Like clockwork every summer, I decide that the only thing I want to eat, maybe forever because when it’s warm out I completely forget winter is coming (I’m sorry, I had to), are variations on tomato-cucumber salad. We did a world tour of these last year and it might take me another decade of Smitten Kitchen-ing but I will get to them all. Left to our own devices, my husband and I probably would probably eat do exactly this for dinner at least a couple nights a week but when feeding kids, I always feel the need — I mean, what are they, growing rapidly and we’re supposed to fuel them with balanced meals or something? — to provide a little more than a bowl of cucumbers and tomatoes for dinner. You know, protein and stuff.
In the U.S., we generally think of hummus (which simply means “chickpea” in Arabic) as a cold snack, a dip you buy in the fridge case to help distract you from, say, cool ranch potato chip dip or something. But throughout the Middle East, there are hummusiots/hummsias, places that serve hummus warm and freshly made, often a little softer than what we get here, usually heaped with other things. Yes, as a meal; a heavenly one. Toppings might include additional tahini or chickpeas, cooked fava beans (ful), sautéed mushrooms, roasted beets, hard-boiled eggs, falafel, spicy ground beef, chopped tomato-onion-cucumber salads, pickles, and/or green olives plus always a stack of freshly baked puffy pitas. In some areas, hummus is a breakfast food, accompanied with labneh and mint. And it is from daydreaming about all of this — with a reminder from this oh-so-tempting Ina Garten photo from last week — that I realized that the easiest way to turn my tomato-cucumber salad obsession in to a meal was to serve it hummusiot-style.
This could not be simpler to pull off for dinner tonight: chop some tomatoes, cucumber, and red onion and dress it lightly with olive oil, lemon juice, salt, pepper and parsley (or a mix of parsley, mint, and chives, as I did), toast some pitas, scoop some hummus onto a plate, pile it all together, and dig in. Repeat until September.
But — surprise, surprise — I got a little carried away. Should you wish to as well, here are two ways:
Homemade hummus, either your favorite recipe or mine: I’ve mentioned before that my favorite way to make hummus is a little pernickety, but for me, completely worth it: you peel the chickpeas. However, I picked up some dried already-peeled chickpeas (whoa) at Kalustyan’s and an hour or so of simmering later, blended up some unspeakably good hummus.
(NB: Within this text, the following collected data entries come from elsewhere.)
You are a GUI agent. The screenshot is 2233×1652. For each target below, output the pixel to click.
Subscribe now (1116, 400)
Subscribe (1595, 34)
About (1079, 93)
Make your own pitas or crisp flatbreads. I show here some yogurt flatbreads, but I’m being a terrible tease because they’ll be in this little thing that comes out in October. (I might have mentioned it once or twice before, heh.)
Hummus Heaped with Tomatoes and Cucumbers
- 4 large pitas, toasted, cut into wedges
- 2 cups prepared hummus (from this recipe, your favorite recipe, or your favorite brand)
- Olive oil
- 1 1/2 cups (8 ounces or 225 grams) cherry tomatoes, chopped small, plus more to taste
- 8 ounces (225 grams) small cucumbers, washed, unpeeled, chopped small
- 1/4 medium red onion, chopped small
- Juice of half a lemon
- Salt and freshly ground black pepper
- Sumac and/or za’atar (optional)
- 1 to 2 tablespoons finely chopped parsley, or a mix of parsley, mint, and chives, plus more for garnish
Mix tomatoes, cucumbers, onion, lemon, about 1 1/2 tablespoons olive oil, plus salt and pepper to taste in a bowl. If you have sumac, add about 1/4 teaspoon. Stir in herbs. Heap salad on hummus, arrange pita wedges all around. Finish with additional za’atar, sumac, and/or fresh herbs.